Saturday, May 6, 2006
Highlights from Kentucky Derby 132
By Jay Cronley Special to ESPN.com
I knew I was in pretty good shape with my win pick of Barbaro, printed here Wednesday five minutes after Derby post positions were drawn, when televised handicapper Hammerin' Hank came on the ESPN tube midday and said he didn't see any way the one I liked could get there. Hearing that, I jumped in the car and drove six blocks to the handy simulcast venue and shook what money was left in various jars, pockets and tins and played Barbaro.
Supermodel and Tsunami survivor Petra Nemcova poses between the twin spires of Churchill Downs.
Some things keep on mattering in horse racing, even though they're ignored year in and decade out.
Horses that close fast in a prep race, and then run longer, never win next time; or if they accidentally do, it's seldom.
Horses that put up big numbers in short fields are probably spinning their hooves.
Horses that look great on mud and then run on a fast track don't always do as well -- look at the Wood winner. And possibly The Curse of Reggie Bush.
Here are some other memorable images from the 132nd Kentucky Derby.
Lawyer Ron was claimed so to speak -- he was sold -- for a reported $6 million, bringing to mind the horse adage, when you can sell any of them, sell them.

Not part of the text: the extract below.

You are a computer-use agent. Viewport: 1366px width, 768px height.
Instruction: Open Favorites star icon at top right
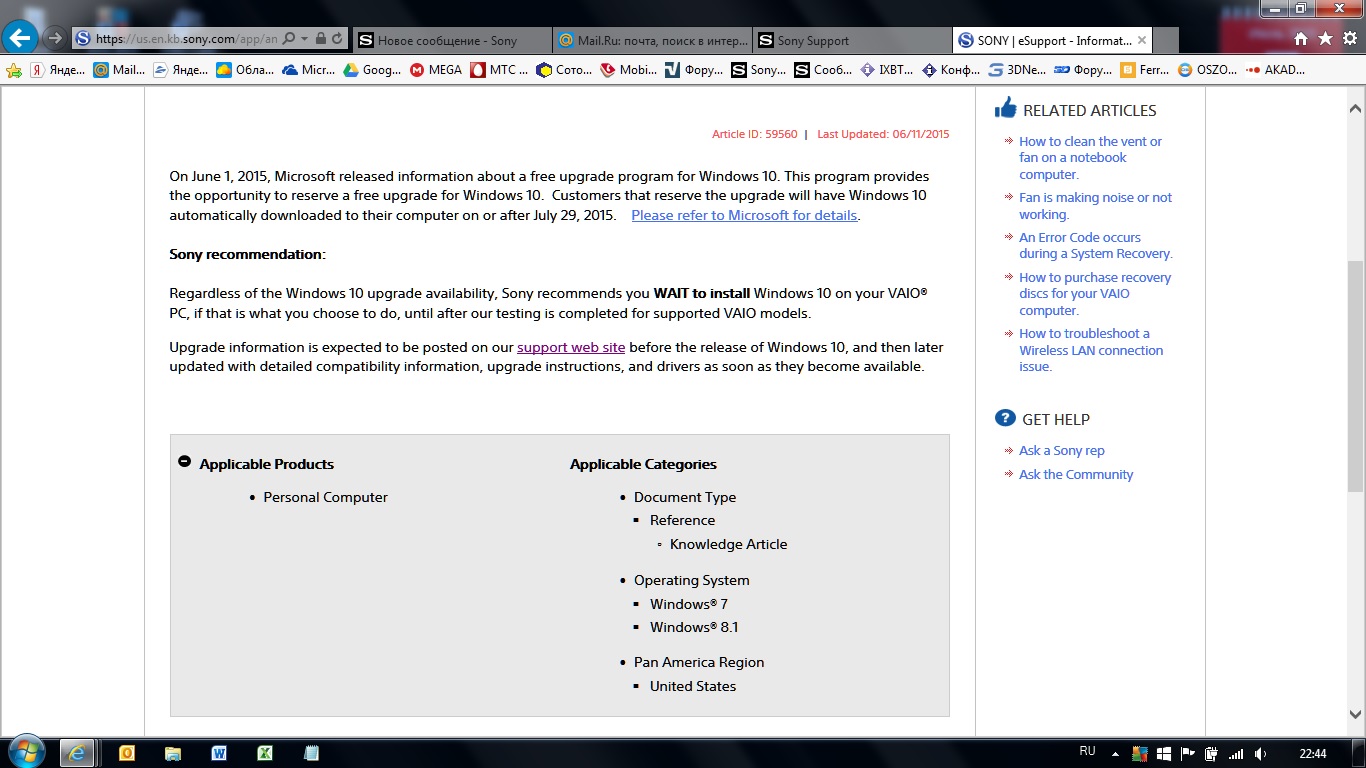pos(1325,39)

The shot of a horse race from the Met Life blimp is the greatest in all sport.
If you don't have HDTV, get into the college-education fund and go by yourself a flat screen with high definition. Watching a sporting event on HDTV is so clear it is dizzying.
The performances of two jockeys not riding horses were sensational. Jerry Bailey, who worked for ESPN and Gary Stevens on NBC, made you think you were backstage at a great show. Bailey's feature about a jockey going through six sets of goggles during a race, peeling them off like a snake might skin, was perfect. Articulate athletes like this speak well for the sport.
The best description of anything horsy was when ESPN's Quint Kessenich said that the ultimate equipment change was being gelded.
Sometimes celebrity sightings resembled outtakes from Hollywood Squares, as Gilbert Gottfreid was reported to be a featured player at a pre-Derby party.
Travis Tritt looked like a theater usher in a David Lynch film, decked out in purple.
Model Petra Nemcova, wearing a low-cut and loose-fitting yellow dress, set a new standard for Derby form.
In one celebrity reference regarding the big party the night before, the quarterbacking "Peyton boys" were mentioned, so much for Eli.
The Beyer numbers were roughed up some. Barbaro's last Beyer before the Derby was fourth best last Beyer in the field. Bluegrass Cat's last Beyer was 81 and the horse had no career 100. Steppenwolfer's last Beyer was 94 and that horse had no career 100 Beyer, either.
Not a single betting window was shown in all the Derby coverage.
Five million hats were shown. Many hats this year looked like quail might fly out at any second.